> [Data under study]
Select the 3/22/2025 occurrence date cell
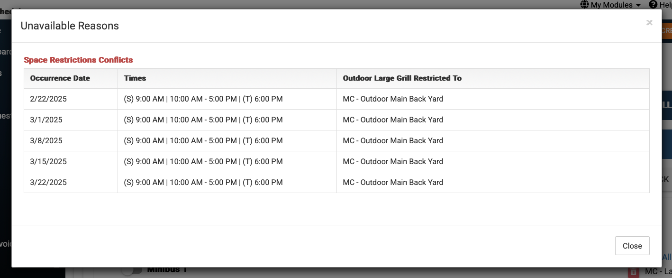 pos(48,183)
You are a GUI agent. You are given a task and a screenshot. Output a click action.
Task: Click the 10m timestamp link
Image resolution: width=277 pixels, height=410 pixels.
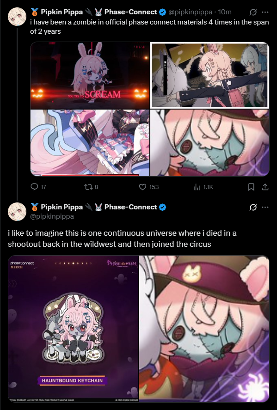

---

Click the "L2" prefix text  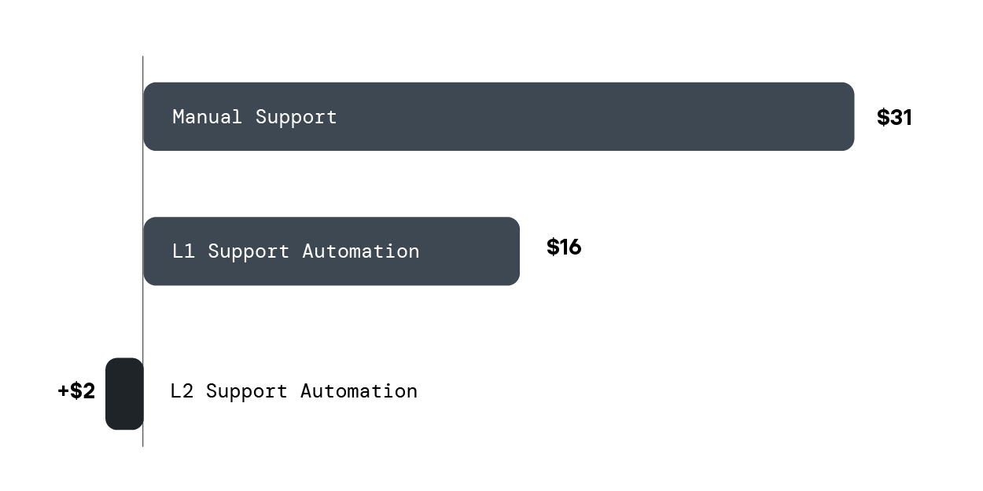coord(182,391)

> [Your task] Repeat, character for character, the lines of the material above from the line with "Task: Click the 10m timestamp link" through the line with "Image resolution: width=277".

> [Written answer]
Task: Click the 10m timestamp link
Image resolution: width=277 pixels, height=410 pixels.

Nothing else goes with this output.